Lui è un ragazzino genovesissimo ritratto nel tempo degli anni della scuola.
Forse, come altri coetanei della sua epoca, anche lui frequenta un rigoroso collegio con regole severe.
Forse, come i suoi coetanei di tutti i tempi, anche lui vorrebbe godere di maggior libertà.
E invece eccolo qui, davanti al fotografo, a farsi fare il ritratto in questa posa ai nostri occhi un po’ artificiosa per un ragazzo della sua età.
Nulla di straordinario, invece, per quel suo tempo così diverso dal nostro.

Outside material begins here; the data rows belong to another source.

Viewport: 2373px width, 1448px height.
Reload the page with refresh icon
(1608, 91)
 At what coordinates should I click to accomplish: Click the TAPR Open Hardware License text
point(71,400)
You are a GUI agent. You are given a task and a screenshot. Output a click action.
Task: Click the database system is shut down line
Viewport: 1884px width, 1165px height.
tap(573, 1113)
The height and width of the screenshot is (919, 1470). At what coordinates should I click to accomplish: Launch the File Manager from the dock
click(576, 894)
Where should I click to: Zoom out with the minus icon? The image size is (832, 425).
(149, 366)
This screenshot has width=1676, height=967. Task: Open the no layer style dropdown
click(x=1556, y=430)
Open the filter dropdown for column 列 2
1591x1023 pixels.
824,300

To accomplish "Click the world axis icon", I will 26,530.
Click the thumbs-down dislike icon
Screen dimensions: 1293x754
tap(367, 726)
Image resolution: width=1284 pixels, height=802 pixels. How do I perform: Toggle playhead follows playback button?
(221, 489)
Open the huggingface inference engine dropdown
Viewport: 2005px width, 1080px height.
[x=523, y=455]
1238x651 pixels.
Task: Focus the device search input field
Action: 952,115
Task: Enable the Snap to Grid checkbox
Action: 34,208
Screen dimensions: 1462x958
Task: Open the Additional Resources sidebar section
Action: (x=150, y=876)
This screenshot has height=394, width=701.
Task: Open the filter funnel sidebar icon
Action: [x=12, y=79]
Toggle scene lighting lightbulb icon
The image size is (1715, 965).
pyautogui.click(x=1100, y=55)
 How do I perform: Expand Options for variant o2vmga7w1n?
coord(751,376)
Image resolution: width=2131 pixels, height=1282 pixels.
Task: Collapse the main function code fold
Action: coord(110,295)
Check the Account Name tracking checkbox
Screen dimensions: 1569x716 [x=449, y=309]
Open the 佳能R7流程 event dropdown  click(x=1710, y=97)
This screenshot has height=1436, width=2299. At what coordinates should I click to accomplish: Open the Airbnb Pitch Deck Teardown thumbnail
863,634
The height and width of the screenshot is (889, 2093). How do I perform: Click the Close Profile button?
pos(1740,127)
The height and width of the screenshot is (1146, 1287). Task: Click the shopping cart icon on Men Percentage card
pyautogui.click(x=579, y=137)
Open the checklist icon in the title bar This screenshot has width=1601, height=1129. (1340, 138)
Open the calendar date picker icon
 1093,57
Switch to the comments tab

E dunque il ragazzino se ne sta lì, con il suo completo alla marinara, l’espressione un po’ distaccata e aristocratica, lo sguardo perso in pensieri suoi e là, sullo sfondo, la Lanterna.
Sì, perché lui è un ragazzino genovesissimo, non c’è alcun dubbio.
Porta le scarpe coi lacci, i pantaloni al ginocchio, tiene il suo cappello in una mano e sta appoggiato a una roccia che pare proprio di cartapesta o di qualche altro materiale simile.
Il ritratto porta la firma del bravo fotografo Sciutto e restituisce un frammento di una giovinezza lontana, con i suoi sogni e le sue aspirazioni nascoste: un ragazzino genovesissimo con tutta la vita davanti.